• _Data supplied_:
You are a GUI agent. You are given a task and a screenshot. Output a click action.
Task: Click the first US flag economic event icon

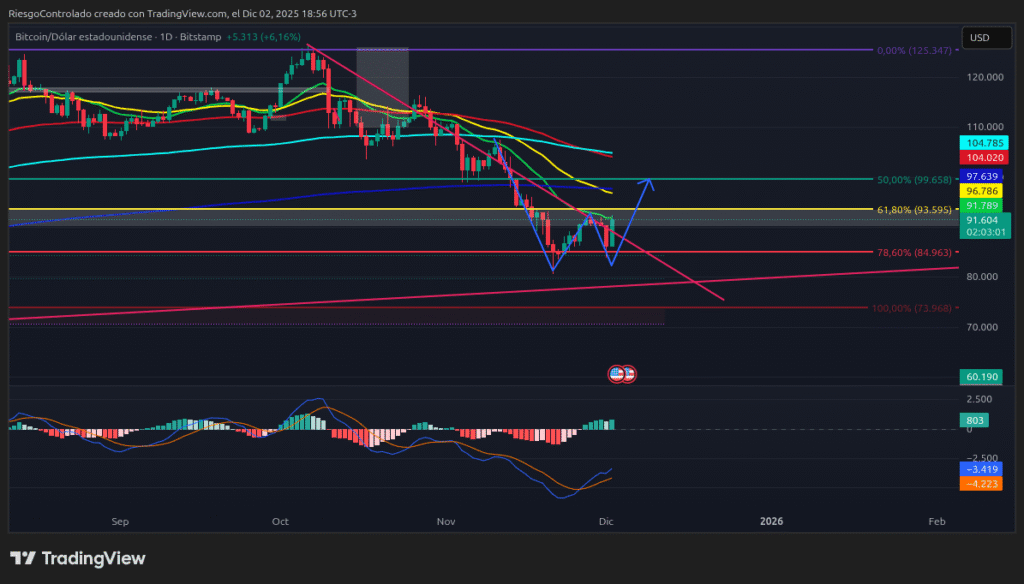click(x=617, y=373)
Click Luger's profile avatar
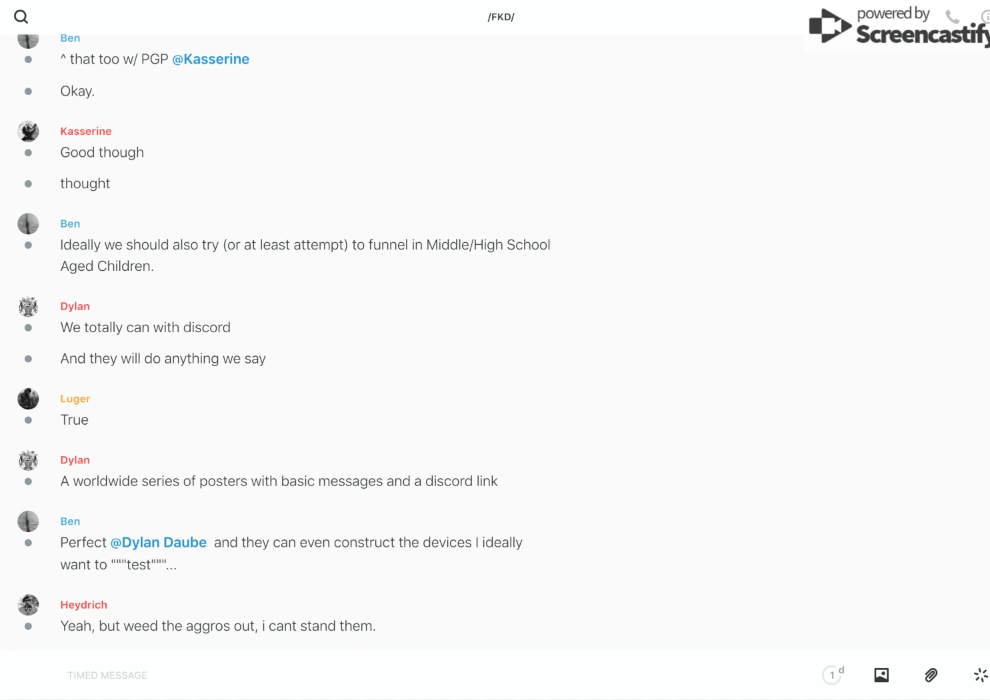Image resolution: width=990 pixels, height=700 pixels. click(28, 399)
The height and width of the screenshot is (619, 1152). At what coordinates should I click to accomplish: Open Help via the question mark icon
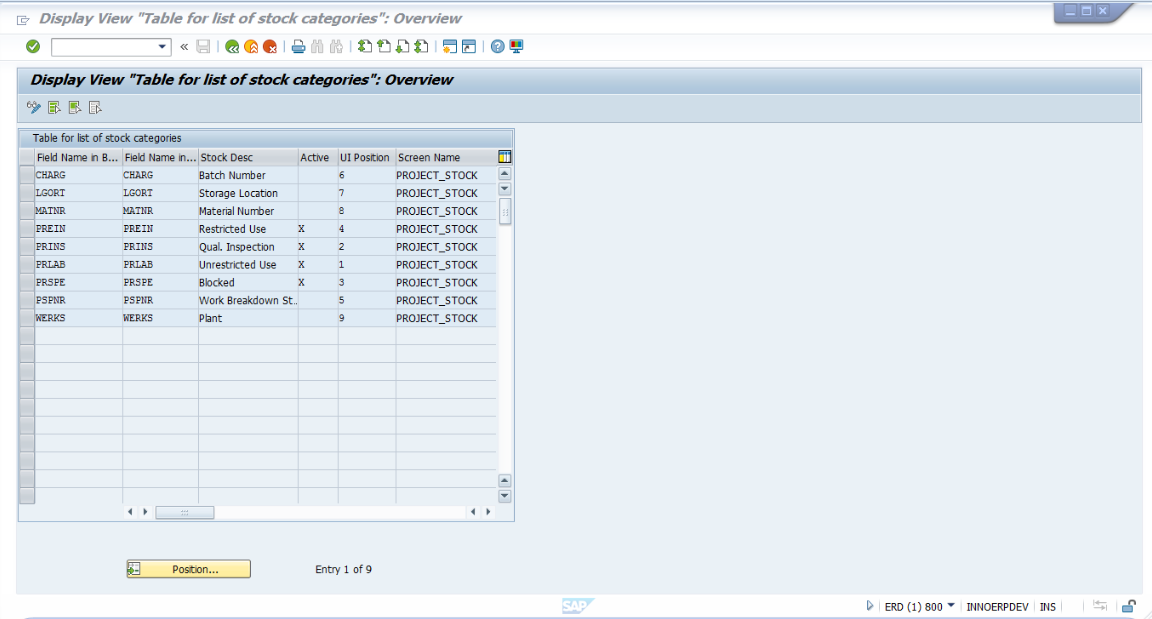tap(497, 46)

• _Your goal_: Leaving out the pictures, output each line above exactly as it is.

• _Completed exercise_:
You are a GUI agent. You are given a task and a screenshot. Output a click action.
Task: Click the first US flag economic event icon

click(x=617, y=373)
Click Luger's profile avatar
Image resolution: width=990 pixels, height=700 pixels. click(28, 399)
The height and width of the screenshot is (619, 1152). At what coordinates should I click to accomplish: Open Help via the question mark icon
tap(497, 46)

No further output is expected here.